I've been doing some research on this turbo. I could take one in trade for a T3/T4 that's too small for my vr project. 

inducer 70mm exducer 60mm on the turbine side
inducer 46mm exducer 82mm on compressor side
16cm^2 hot side... 3 inch v-band outlet.
From what I can find this loosely translates to a 1.13 a/r 
My question is would this be too big for my vrt project. I'm shooting for about 350 to the wheels. I want room to upgrade (ie crank the boost) Heres what I have so far.
C2 #42 
8.5:1 headspacer
#42 injectors
SRI
Front mount intercooler
3 inch downpipe to full 3 inch exhaust
ATP clone manifold. 
walboro 255

I was leaning toward a gt35r or a t4 60-1. I think this holset might be too big for what I'm planning. Also this trubo is from a 89 or so cummins diesel from what my research has found thus far.
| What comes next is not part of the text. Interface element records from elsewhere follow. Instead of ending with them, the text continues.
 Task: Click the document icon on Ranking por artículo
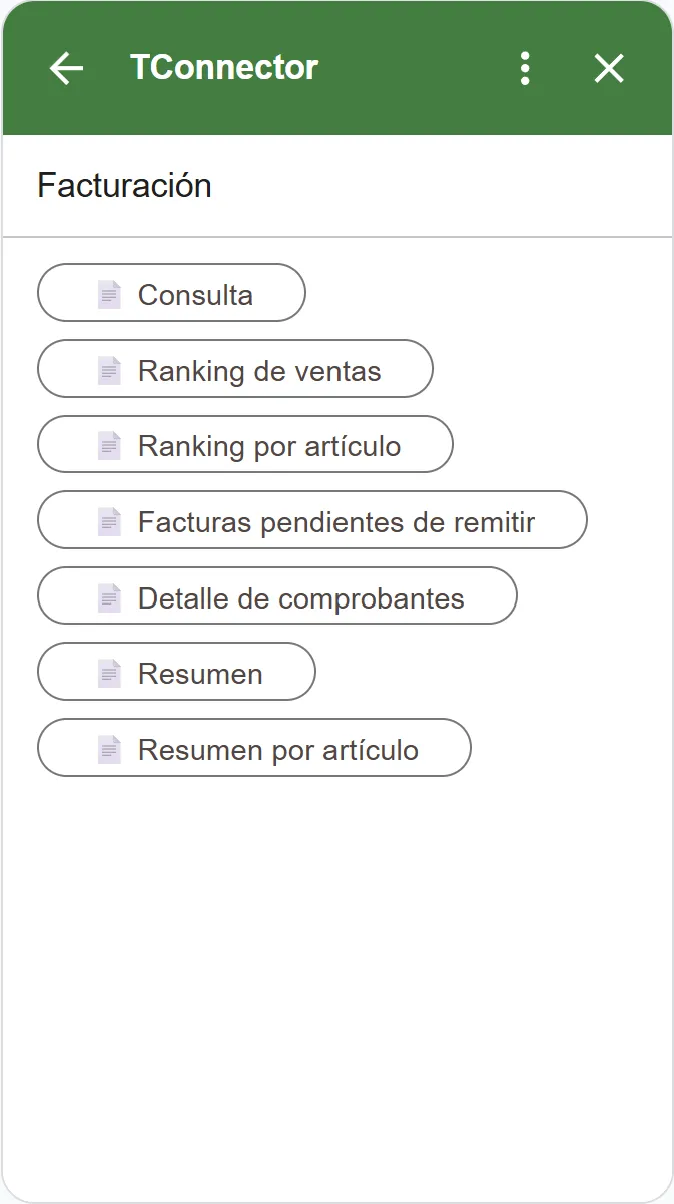[x=110, y=445]
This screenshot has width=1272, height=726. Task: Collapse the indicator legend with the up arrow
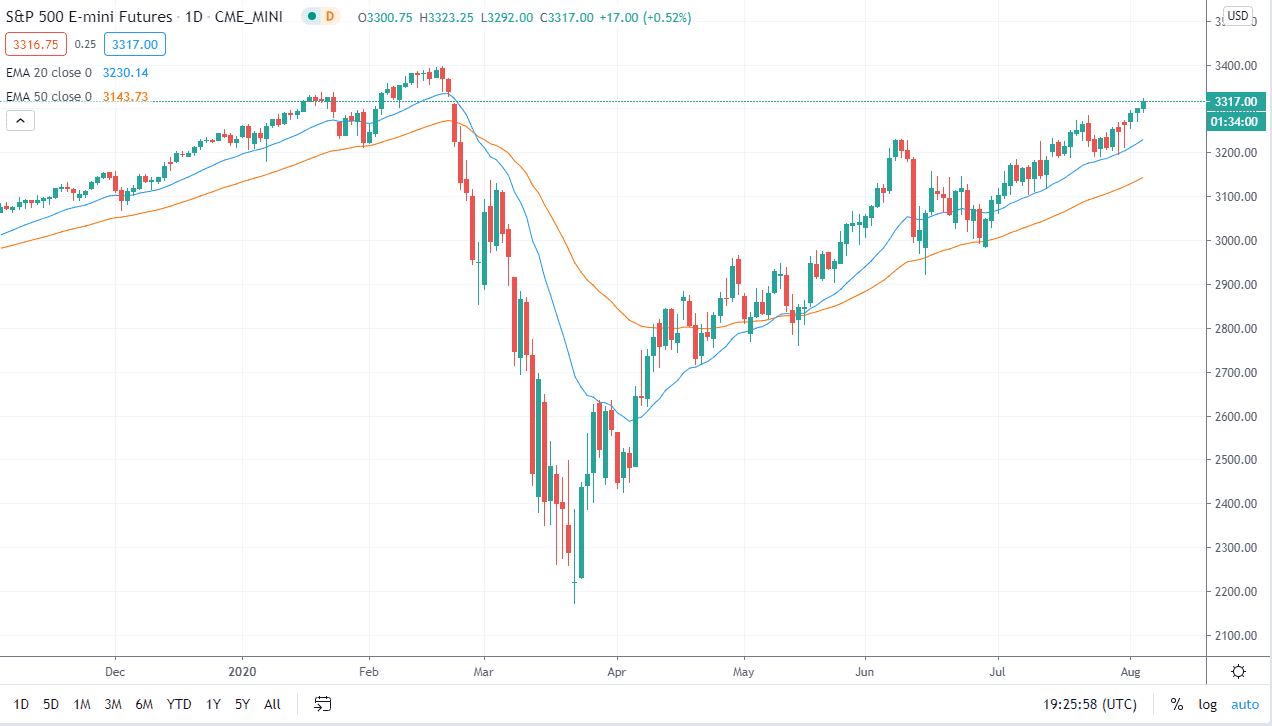[x=20, y=119]
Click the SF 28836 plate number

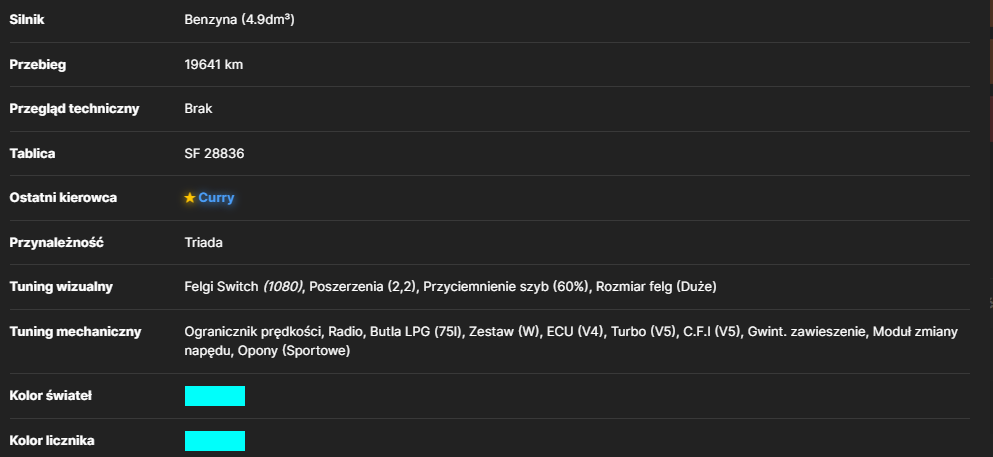click(214, 154)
Does anyone have any more information that might help?


----------



## epjetta (Sep 19, 2006)

*Re: Holset H1C (Dubguy21)*

from what i understand about those turbos (i have one on my cummins swapped motorhome) when used in a gas applications they work best on cars making 400-450whp. you may not have as well as you would like at lower boost levels and it will be a little laggy already. probably full boost at 4000-4500rpm. i say use it and plan on using it


----------



## Dubguy21 (Feb 14, 2007)

*Re: Holset H1C (epjetta)*

anyone else have a suggestion


----------



## Dubguy21 (Feb 14, 2007)

*Re: Holset H1C (Dubguy21)*

Help with this compressor map?
http://www.squirrelpf.com/turb...d=113


----------



## Yellow_bunny (Nov 12, 2003)

*Re: Holset H1C (Dubguy21)*

this site seems to have good information with hands on testing of holsets
you might find it usefull
http://www.dsmtuners.com/forum....html


----------



## chrisbmx68 (Aug 14, 2003)

That turbo will spool quick and be solid for a vrt around 400hp
the honda guys use them a lot. There is a holset thread on honda-tech with a lot of really good info


----------



## GinsterMan98 (May 19, 2008)

*Re: Holset H1C (Yellow_bunny)*

Search on HondaTech, they have been used on many a dual cam with great results. If you want a smaller housing you can also get those from some place that sells performance parts for diesels.


----------



## GinsterMan98 (May 19, 2008)

*Re: Holset H1C (GinsterMan98)*

Damn, you beat me to it.








^^^^
You can get a 9,12 or a 14CM^2 housing for that turbo and you could sell the 16CM^2 housing you have to a diesel truck guy. Its a performance upgrade for them.


----------